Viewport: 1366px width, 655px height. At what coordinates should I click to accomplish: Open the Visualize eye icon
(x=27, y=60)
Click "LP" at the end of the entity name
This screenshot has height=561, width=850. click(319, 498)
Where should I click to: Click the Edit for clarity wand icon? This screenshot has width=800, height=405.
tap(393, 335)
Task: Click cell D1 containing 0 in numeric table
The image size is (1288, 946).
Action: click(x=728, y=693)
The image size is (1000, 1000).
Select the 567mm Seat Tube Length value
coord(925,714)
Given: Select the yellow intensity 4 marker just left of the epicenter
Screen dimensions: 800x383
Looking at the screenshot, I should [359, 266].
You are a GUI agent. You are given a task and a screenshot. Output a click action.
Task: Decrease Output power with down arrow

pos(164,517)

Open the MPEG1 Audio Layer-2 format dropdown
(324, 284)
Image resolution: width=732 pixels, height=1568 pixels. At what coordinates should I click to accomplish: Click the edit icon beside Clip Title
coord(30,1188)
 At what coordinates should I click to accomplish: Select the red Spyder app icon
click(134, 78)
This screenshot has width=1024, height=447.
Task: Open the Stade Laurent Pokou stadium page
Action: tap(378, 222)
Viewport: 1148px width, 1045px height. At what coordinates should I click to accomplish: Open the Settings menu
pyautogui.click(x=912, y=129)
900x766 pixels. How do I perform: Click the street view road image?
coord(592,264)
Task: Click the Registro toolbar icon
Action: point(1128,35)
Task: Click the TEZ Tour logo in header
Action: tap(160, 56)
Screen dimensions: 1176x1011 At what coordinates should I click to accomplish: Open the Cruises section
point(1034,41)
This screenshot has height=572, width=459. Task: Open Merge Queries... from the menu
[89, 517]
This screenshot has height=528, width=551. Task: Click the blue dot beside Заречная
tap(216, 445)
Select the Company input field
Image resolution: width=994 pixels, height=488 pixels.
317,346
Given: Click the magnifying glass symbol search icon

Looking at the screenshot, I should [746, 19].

★ ★ ★ ★

**Challenge:**
Could you return each of the entries above verbatim, with nothing changed?

**Exercise output:**
Viewport: 1366px width, 655px height. At what coordinates should I click to accomplish: Open the Visualize eye icon
(x=27, y=60)
Click "LP" at the end of the entity name
This screenshot has height=561, width=850. click(319, 498)
Where should I click to: Click the Edit for clarity wand icon? This screenshot has width=800, height=405.
tap(393, 335)
Task: Click cell D1 containing 0 in numeric table
The image size is (1288, 946).
Action: click(x=728, y=693)
The image size is (1000, 1000).
Select the 567mm Seat Tube Length value
coord(925,714)
Given: Select the yellow intensity 4 marker just left of the epicenter
Screen dimensions: 800x383
Looking at the screenshot, I should [359, 266].
You are a GUI agent. You are given a task and a screenshot. Output a click action.
Task: Decrease Output power with down arrow

pos(164,517)

Open the MPEG1 Audio Layer-2 format dropdown
(324, 284)
Image resolution: width=732 pixels, height=1568 pixels. At what coordinates should I click to accomplish: Click the edit icon beside Clip Title
coord(30,1188)
 At what coordinates should I click to accomplish: Select the red Spyder app icon
click(134, 78)
This screenshot has width=1024, height=447.
Task: Open the Stade Laurent Pokou stadium page
Action: tap(378, 222)
Viewport: 1148px width, 1045px height. At what coordinates should I click to accomplish: Open the Settings menu
pyautogui.click(x=912, y=129)
900x766 pixels. How do I perform: Click the street view road image?
coord(592,264)
Task: Click the Registro toolbar icon
Action: point(1128,35)
Task: Click the TEZ Tour logo in header
Action: tap(160, 56)
Screen dimensions: 1176x1011 At what coordinates should I click to accomplish: Open the Cruises section
point(1034,41)
This screenshot has height=572, width=459. Task: Open Merge Queries... from the menu
[89, 517]
This screenshot has height=528, width=551. Task: Click the blue dot beside Заречная
tap(216, 445)
Select the Company input field
Image resolution: width=994 pixels, height=488 pixels.
317,346
Given: Click the magnifying glass symbol search icon

Looking at the screenshot, I should [746, 19].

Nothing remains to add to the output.